Muslim noodles are another favorite of mine, written as 兰州拉面 and very rarely translated into English. Instead, listen for a long hunk of dough slapping rhythmically against a metal worktable, look for a guy cutting ribbon size noodles off into a vat of broth, and order from the picture menu on the wall.
I take mine fried, throw in a little spicy sauce from the jar on the table, and put my chopsticks into what may be the perfect noodle dish.
6. Don’t… skip through Hong Kong
Hong Kong is more than just Central and Kowloon. The Island has Hong Kong Trail, which cuts east-west across its entirety. The New Territories, north of Kowloon, still feature old-China villages and temples (as well as one of my favorite beach campsites: Big Wave Bay). Lantau’s Big Buddha looks out over this larger island and is reachable by cable car.
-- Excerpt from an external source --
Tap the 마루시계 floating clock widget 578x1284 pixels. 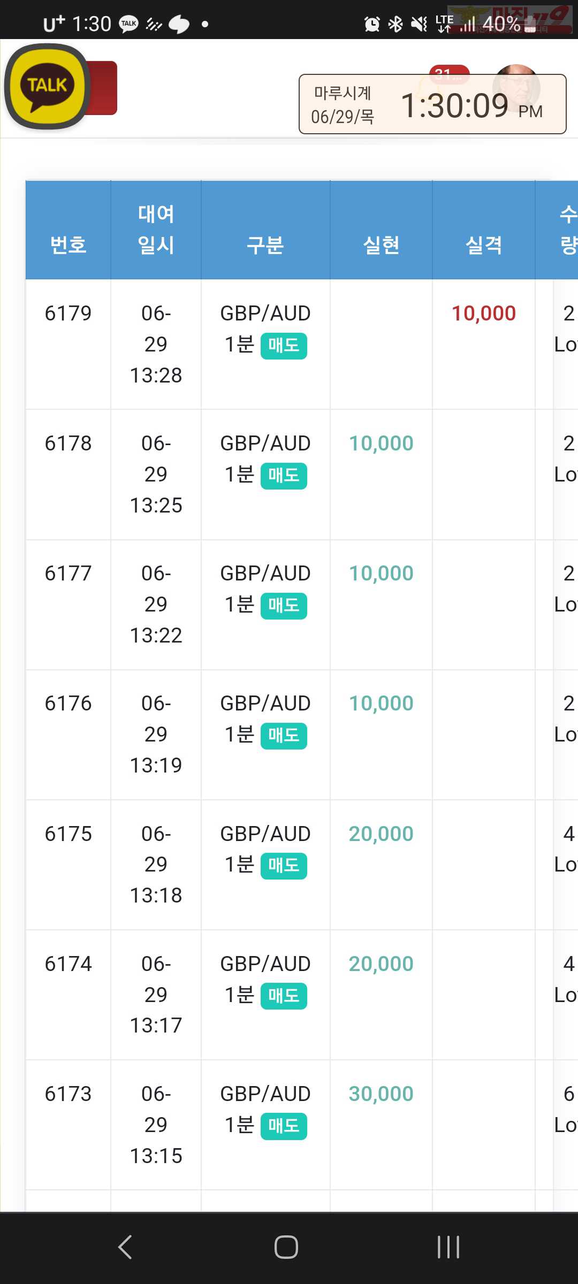point(432,104)
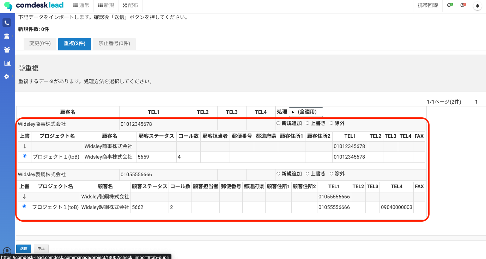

You don’t expect one of the world’s most famous metropolises — and one of the most densely populated — to have so much green space, but less than half of the special administrative region has been developed, and a full 40% is prohibited from ever being so.
Do… visit less popular Macau
If Hong Kong is the child of East and West, Macau is their neglected stepchild.
A former Portuguese colony, Macau is now promoted as “Asia’s Vegas.” There are casinos around every corner, plus a horse track and dog track.
But of course, there’s more here than gambling. The Old Town, centered on Senado Square, is mostly old-school Portuguese architecture, churches, and a fort. On the southern island are fishing villages and lots of hiking opportunities.
Stay out of the casinos, and you’ll spend less in Macau than in its more famous sibling across the delta.